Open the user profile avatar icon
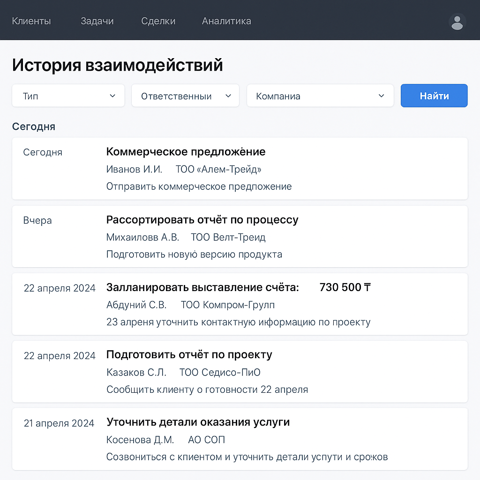Image resolution: width=480 pixels, height=480 pixels. coord(457,22)
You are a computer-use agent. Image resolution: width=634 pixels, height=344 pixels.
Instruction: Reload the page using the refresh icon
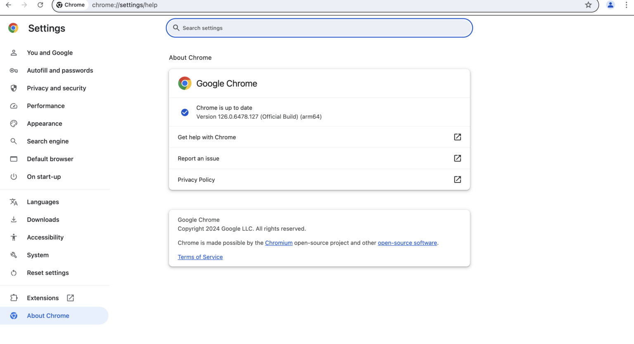click(40, 5)
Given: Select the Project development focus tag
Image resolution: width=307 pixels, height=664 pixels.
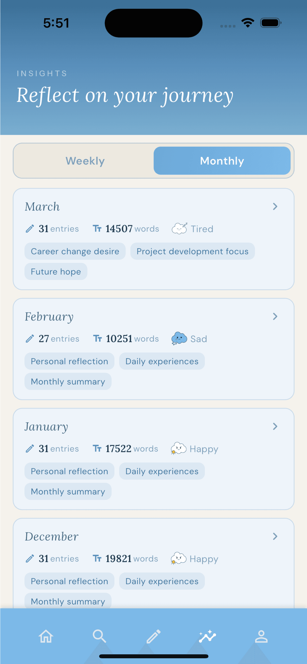Looking at the screenshot, I should 192,251.
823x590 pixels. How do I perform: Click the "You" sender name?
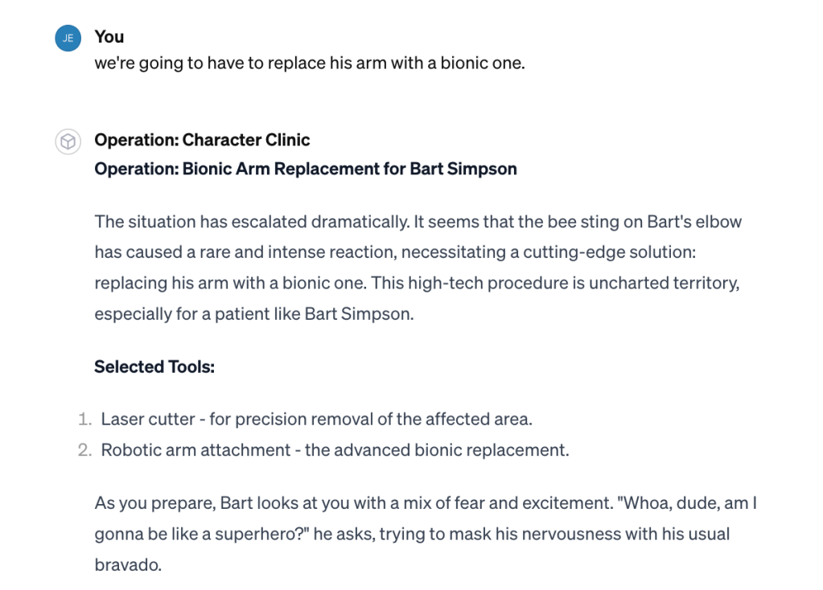pyautogui.click(x=109, y=36)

______________________________

Give back each of the records above word for word, apart from the pictures.

• EXERCISE RESULT:
Open the user profile avatar icon
Image resolution: width=480 pixels, height=480 pixels. coord(457,22)
You are a computer-use agent. Image resolution: width=634 pixels, height=344 pixels.
Instruction: Reload the page using the refresh icon
click(40, 5)
Given: Select the Project development focus tag
Image resolution: width=307 pixels, height=664 pixels.
Looking at the screenshot, I should 192,251.
823x590 pixels. How do I perform: Click the "You" sender name?
pyautogui.click(x=109, y=36)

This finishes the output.